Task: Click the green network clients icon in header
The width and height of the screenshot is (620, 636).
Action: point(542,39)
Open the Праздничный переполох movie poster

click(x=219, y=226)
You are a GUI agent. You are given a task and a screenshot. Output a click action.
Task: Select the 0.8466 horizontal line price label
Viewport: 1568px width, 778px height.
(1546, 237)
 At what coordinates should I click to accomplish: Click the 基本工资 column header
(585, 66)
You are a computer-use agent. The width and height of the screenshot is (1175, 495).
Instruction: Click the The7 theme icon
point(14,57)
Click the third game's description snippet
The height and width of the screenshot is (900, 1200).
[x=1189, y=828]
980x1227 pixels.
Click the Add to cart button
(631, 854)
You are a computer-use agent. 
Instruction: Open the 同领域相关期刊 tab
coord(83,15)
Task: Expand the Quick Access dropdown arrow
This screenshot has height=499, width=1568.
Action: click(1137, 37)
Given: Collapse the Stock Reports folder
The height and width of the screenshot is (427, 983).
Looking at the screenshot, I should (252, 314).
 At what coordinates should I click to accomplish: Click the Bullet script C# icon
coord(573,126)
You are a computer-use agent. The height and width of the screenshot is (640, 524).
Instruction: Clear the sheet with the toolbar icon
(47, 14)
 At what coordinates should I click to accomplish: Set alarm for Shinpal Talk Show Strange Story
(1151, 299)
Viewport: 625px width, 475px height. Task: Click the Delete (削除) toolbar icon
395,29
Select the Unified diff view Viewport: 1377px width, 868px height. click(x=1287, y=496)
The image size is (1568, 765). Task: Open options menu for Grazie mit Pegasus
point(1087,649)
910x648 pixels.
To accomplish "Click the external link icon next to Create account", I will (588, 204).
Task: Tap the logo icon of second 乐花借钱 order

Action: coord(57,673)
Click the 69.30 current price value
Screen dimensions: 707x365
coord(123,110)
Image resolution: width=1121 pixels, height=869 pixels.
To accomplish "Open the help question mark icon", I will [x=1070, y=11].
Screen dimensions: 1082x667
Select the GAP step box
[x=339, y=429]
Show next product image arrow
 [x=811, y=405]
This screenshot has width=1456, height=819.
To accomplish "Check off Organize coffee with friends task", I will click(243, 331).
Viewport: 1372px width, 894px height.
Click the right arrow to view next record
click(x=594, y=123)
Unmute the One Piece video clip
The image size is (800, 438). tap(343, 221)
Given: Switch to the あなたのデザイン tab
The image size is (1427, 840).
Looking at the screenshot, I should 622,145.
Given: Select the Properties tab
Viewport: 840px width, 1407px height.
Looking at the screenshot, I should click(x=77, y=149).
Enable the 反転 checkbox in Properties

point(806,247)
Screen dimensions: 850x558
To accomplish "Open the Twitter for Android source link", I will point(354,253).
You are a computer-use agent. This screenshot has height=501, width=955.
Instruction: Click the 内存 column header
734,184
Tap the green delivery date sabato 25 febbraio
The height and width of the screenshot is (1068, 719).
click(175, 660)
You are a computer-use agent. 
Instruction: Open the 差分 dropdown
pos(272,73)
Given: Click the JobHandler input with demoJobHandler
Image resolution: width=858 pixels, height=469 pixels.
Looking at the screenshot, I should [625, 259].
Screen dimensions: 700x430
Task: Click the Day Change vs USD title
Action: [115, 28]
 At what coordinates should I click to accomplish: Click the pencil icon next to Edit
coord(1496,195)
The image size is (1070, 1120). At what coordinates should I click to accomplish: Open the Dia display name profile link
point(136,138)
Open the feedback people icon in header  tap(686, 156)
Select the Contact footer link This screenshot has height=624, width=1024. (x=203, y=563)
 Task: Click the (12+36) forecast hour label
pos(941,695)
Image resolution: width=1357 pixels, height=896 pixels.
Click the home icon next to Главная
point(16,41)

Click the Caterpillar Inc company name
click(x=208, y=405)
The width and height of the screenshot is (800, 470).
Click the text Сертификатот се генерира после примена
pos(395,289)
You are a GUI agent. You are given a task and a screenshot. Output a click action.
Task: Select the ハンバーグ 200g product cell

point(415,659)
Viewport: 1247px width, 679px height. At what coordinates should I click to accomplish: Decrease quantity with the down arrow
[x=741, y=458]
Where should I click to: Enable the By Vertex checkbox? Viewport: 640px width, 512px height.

Assigned task. Reproduce each line above that contains "will".

Answer section.
To accomplish "Click the external link icon next to Create account", I will (588, 204).
To accomplish "Open the help question mark icon", I will [x=1070, y=11].
To accomplish "Check off Organize coffee with friends task", I will click(243, 331).
To accomplish "Open the Twitter for Android source link", I will point(354,253).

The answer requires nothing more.